Combination chemotherapy versus Bacillus Calmette-Guérin (BCG) for high-risk non-muscle invasive bladder cancer– a phase III multi-centre randomised controlled trial (COBRA)

Research question

Are adjuvant intravesical gemcitabine and docetaxel (Gem-Doce) bladder instillations non-inferior to Bacillus Calmette-Guérin (BCG) in terms of high grade recurrence-free survival (hgRFS) for the treatment of high-risk non-muscle invasive bladder cancer (HR-NMIBC)? Background

Approximately 4,800 UK patients are diagnosed with HR-NMIBC annually. For over 40-years, BCG treatment has remained the standard of care after initial surgery to remove the cancer. However, poor tolerability, moderate efficacy, and periodic supply shortages mean identifying an alternative to BCG is a priority for patients and clinicians alike.

Aims and objectives

We aim to demonstrate non-inferiority, and potentially superiority, of intravesical Gem-Doce compared to standard of care intravesical BCG for HR-NMIBC. The primary objective is to test if Gem-Doce is non-inferior to BCG in terms of hgRFS and if so, whether it is a cost-effective alternative. An exploratory objective will investigate the value of sequential treatment in patients who subsequently have a high grade recurrence.

Methods

COBRA is an open-label pragmatic phase III randomised controlled trial that will include 520 HR-NMIBC patients from 50 NHS hospitals. Eligible consenting patients, identified at bladder cancer multidisciplinary team meetings, will be randomised 1:1 to bladder instillations of either Gem-Doce induction (6 weekly) & maintenance (once-monthly from 3 to 24 months) or BCG induction (6 weekly) & maintenance (three once-weekly instillations at 3, 6, 12, 18 & 24 months).

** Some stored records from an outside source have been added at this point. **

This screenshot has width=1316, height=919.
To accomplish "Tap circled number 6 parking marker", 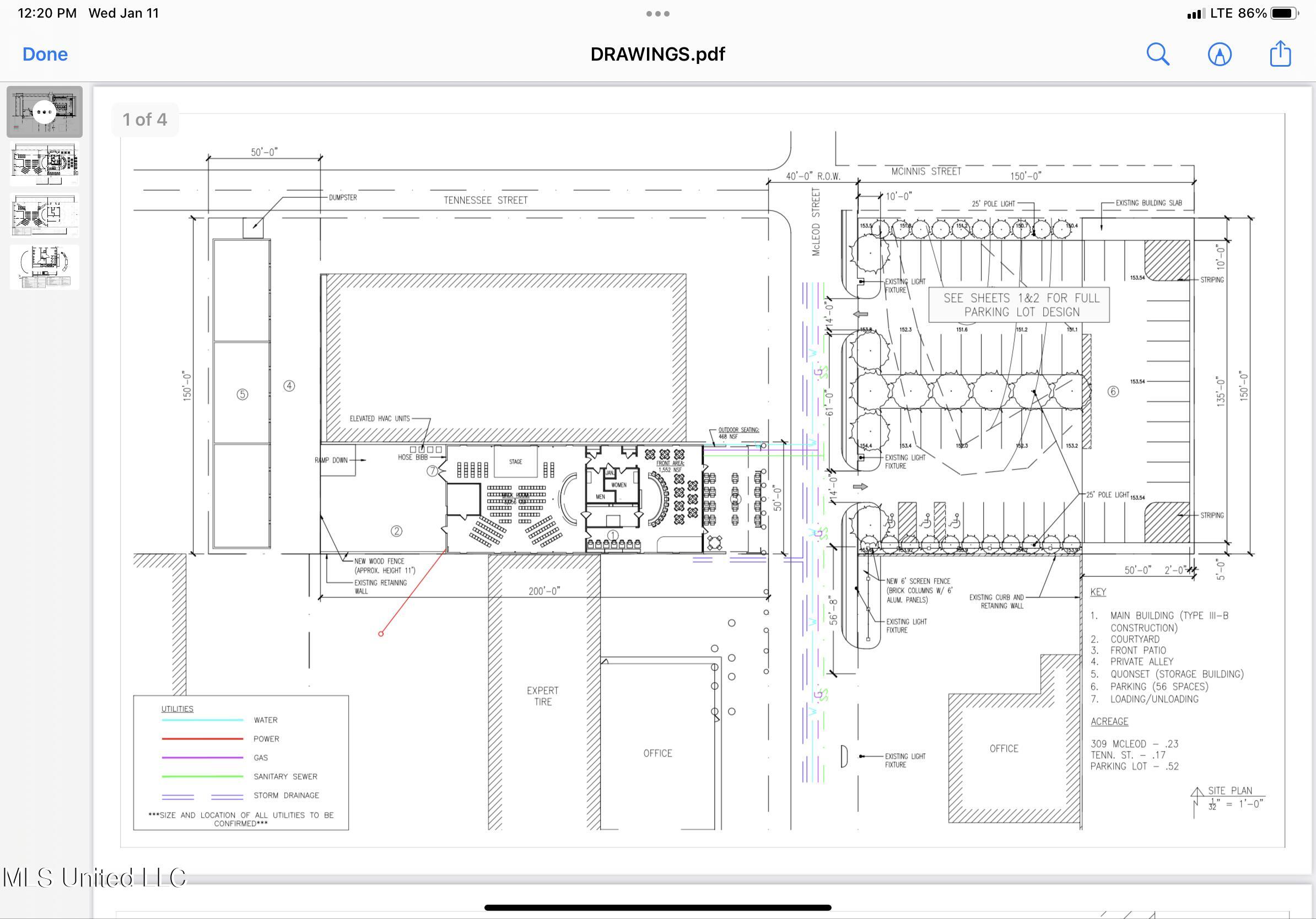I will tap(1113, 391).
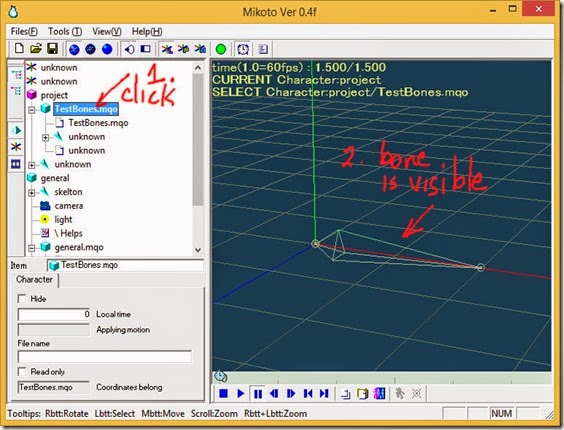564x430 pixels.
Task: Open the View menu
Action: (106, 32)
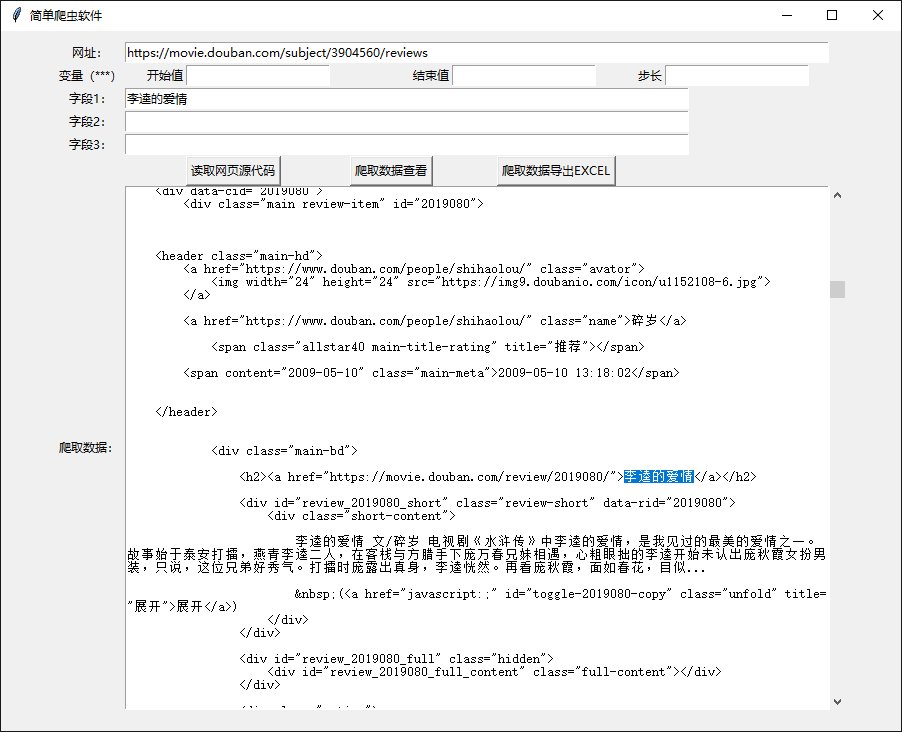The width and height of the screenshot is (902, 732).
Task: Close the 简单爬虫软件 window
Action: pos(878,16)
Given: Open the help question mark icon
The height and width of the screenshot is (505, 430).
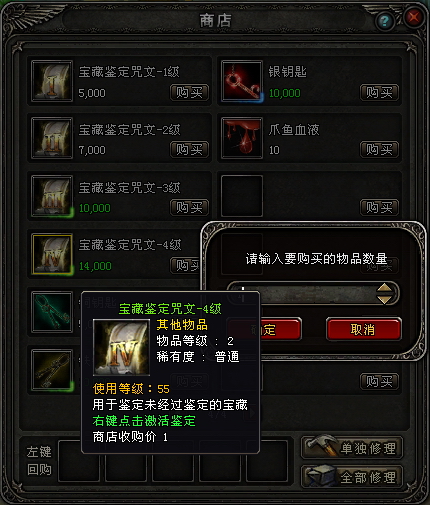Looking at the screenshot, I should coord(385,21).
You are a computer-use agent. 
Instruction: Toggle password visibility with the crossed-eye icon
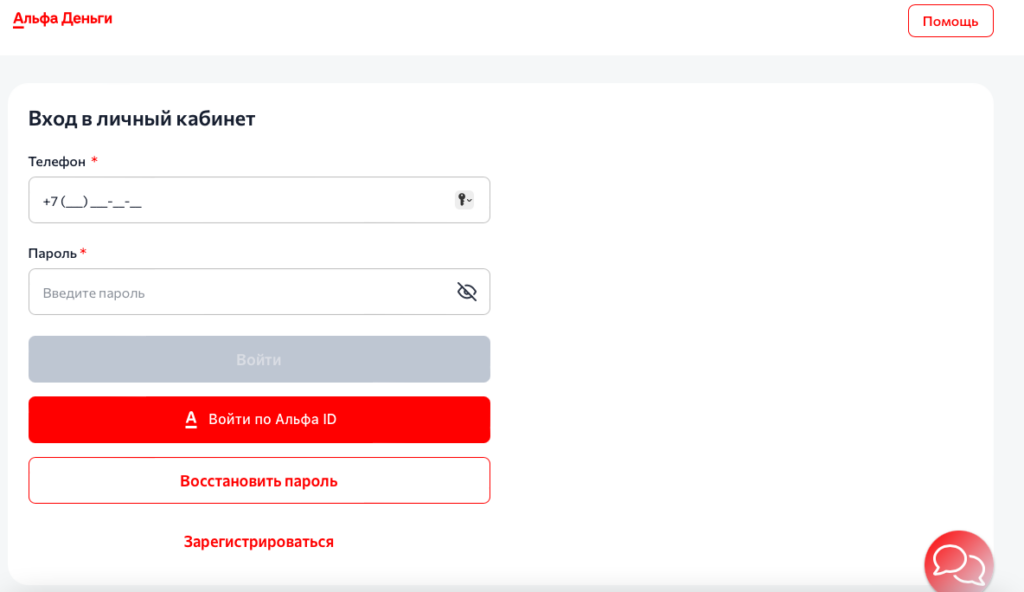tap(467, 292)
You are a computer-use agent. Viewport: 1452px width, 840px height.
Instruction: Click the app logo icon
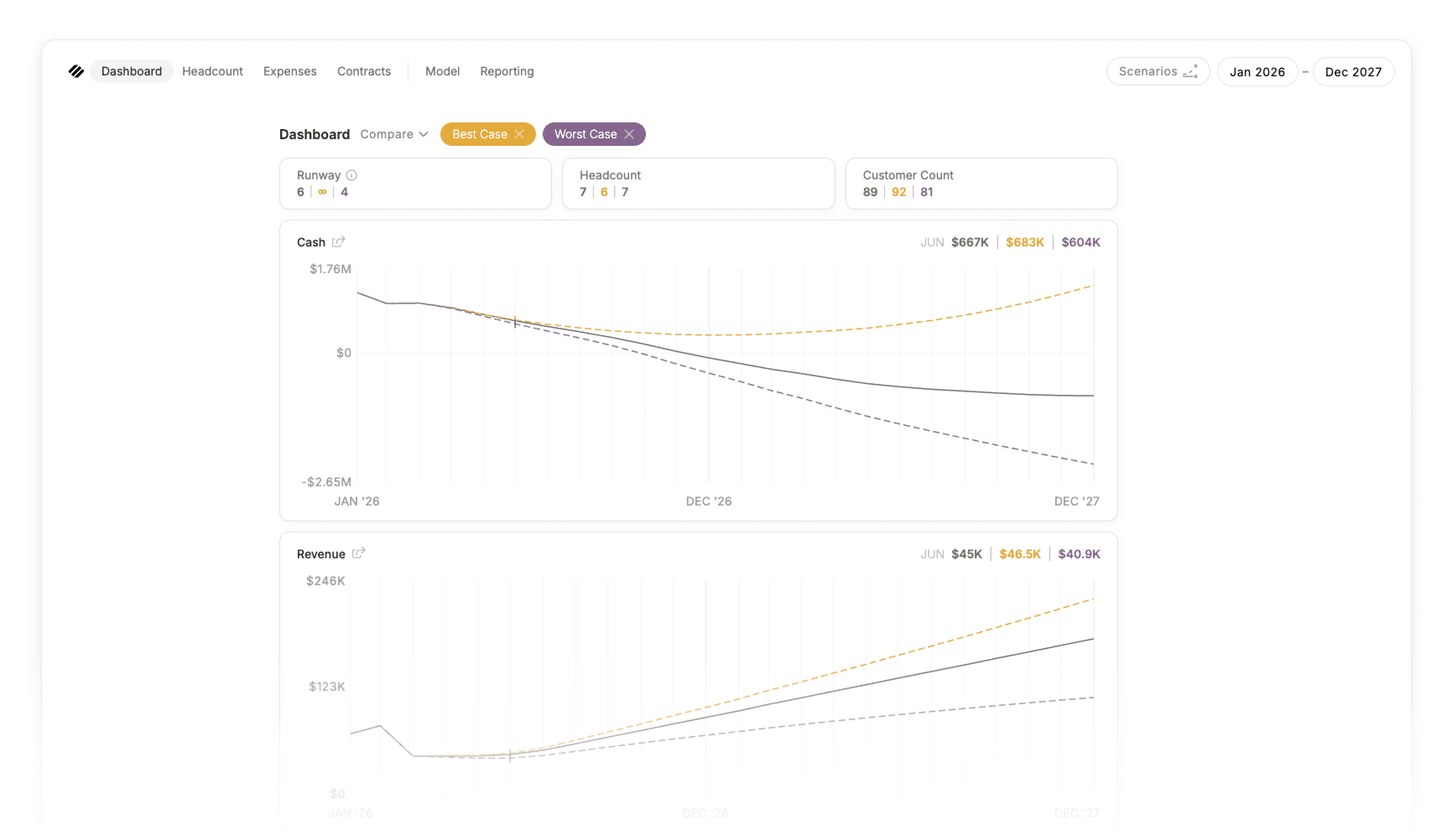pyautogui.click(x=76, y=71)
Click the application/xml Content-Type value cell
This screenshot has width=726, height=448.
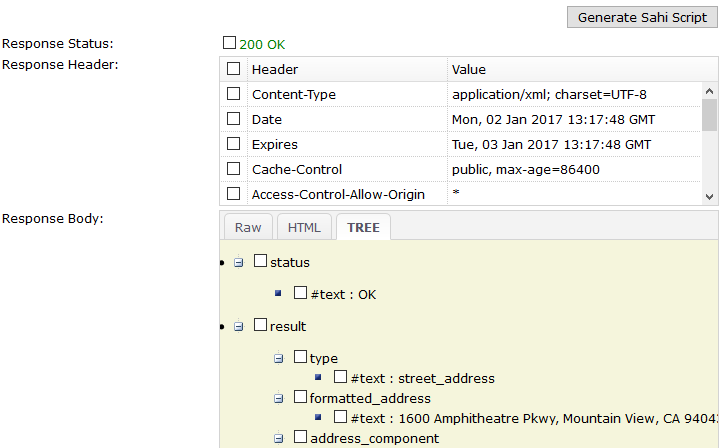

Participants will have standard of care 3-monthly surveillance cystoscopy and urine cytology for the first 24 months, then 6 monthly in year 3-4 and annually. Those who develop high grade recurrence will be offered the non-allocated treatment (i.e. if allocated BCG will receive Gem-Doce and vice versa).

Under the non-inferiority design, developed with patient and public advisors and clinical experts, Gem-Doce will be declared non-inferior if the 2-year hgRFS rate is no more than 10% worse than the assumed 77.5% with BCG (critical hazard ratio 1.542, 185 events for 90% power, 1-sided 5% alpha). If non-inferiority is proven, superiority will be tested. A secondary pre-planned Bayesian analysis will incorporate historic controls to allow for a non-inferiority margin of 7.5% (77.1% power).

Secondary endpoints include other cancer outcomes, compliance and treatment tolerability, side effects, patient-reported health related quality of life and health economic evaluation. Timelines for delivery

We aim to recruit over 4-years, follow all participants for at least 2-years and report outcomes within 6.5-years of the first participant’s first visit. Anticipated impact and dissemination

COBRA will deliver a definitive statement on the effectiveness of Gem-Doce in HR-NMIBC to inform decisions on its adoption in the UK. Widespread dissemination of results, including amongst the patient communities who have long called for alternatives to BCG, will influence clinical practice. If non-inferiority, cost-effectiveness and fewer side effects relative to BCG are confirmed clinical guidelines will be updated and swift UK-wide implementation will be possible due to the use of generic agents and standard equipment for treatment delivery.

If Gem-Doce is superior to BCG we envision consequent reductions in cystectomy rates, international impact and rapid practice change worldwide.